I tested with Tampa and a few custom extracts along the coast, and they were as expected. It appears that something upstream is not happy with the Lake Michigan relation edits.
Often times when water goes missing it's newly moved to the OSM water layer that's a separate data download off Metro Extracts. I haven't confirmed in your case, but check for it there. The same thing has been happening in vector tiles along the Gulf coast (see Texas).
@nvkelso thanks for pointing out the water layer. However, in the case of Chicago the water layer appears empty:
$ ogrinfo chicago_illinois_water_coast.shp chicago_illinois_water_coast
INFO: Open of `chicago_illinois_water_coast.shp'
using driver `ESRI Shapefile' successful.

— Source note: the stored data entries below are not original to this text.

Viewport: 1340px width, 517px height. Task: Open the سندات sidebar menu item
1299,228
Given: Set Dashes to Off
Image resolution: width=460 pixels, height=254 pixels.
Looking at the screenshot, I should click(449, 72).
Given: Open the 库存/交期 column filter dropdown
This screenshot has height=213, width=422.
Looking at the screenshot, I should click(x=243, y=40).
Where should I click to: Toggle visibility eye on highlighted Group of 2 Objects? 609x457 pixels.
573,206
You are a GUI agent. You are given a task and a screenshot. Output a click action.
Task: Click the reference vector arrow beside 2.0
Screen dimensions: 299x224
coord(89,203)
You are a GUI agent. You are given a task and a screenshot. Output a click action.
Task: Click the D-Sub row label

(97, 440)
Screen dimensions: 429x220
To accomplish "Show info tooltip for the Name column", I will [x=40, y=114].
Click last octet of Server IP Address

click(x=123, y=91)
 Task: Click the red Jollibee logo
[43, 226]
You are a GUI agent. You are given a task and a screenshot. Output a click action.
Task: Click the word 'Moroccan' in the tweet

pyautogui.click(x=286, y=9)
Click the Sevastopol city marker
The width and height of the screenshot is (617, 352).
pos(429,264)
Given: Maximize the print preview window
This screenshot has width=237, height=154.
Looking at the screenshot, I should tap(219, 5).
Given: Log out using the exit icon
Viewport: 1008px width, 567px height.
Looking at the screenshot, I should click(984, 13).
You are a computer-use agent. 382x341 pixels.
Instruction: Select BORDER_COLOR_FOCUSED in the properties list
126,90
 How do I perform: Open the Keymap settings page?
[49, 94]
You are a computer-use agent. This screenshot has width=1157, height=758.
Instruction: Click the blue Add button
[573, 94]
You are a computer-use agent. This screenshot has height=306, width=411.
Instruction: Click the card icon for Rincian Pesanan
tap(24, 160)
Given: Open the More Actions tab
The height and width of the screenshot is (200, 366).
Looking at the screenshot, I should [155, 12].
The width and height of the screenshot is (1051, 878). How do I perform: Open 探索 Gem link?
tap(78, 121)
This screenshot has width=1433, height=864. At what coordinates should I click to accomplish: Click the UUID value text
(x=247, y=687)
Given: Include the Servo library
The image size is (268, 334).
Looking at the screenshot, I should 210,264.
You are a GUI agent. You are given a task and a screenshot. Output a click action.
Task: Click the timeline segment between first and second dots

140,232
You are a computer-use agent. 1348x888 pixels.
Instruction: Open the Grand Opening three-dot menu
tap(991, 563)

Layer name: chicago_illinois_water_coast
Geometry: Polygon
Feature Count: 0
Extent: (0.000000, 0.000000) - (0.000000, 0.000000)
Layer SRS WKT:
GEOGCS["GCS_WGS_1984",
DATUM["WGS_1984",
SPHEROID["WGS_84",6378137,298.257223563]],
PRIMEM["Greenwich",0],
UNIT["Degree",0.017453292519943295]]
FID: Integer64 (11.0)
In this case, to clarify, the Water > Coastlines shapefile is empty (0 features) and the Coastlines > Land shapefile has one feature in it that is a large bounding box, possibly the size of the whole lake.
These layers were populated in the past (per the 2015 example sent through support).
In the Chicago extract the Lake Michigan polygon (osm id 1205149) is clipped to something very small and incorrect.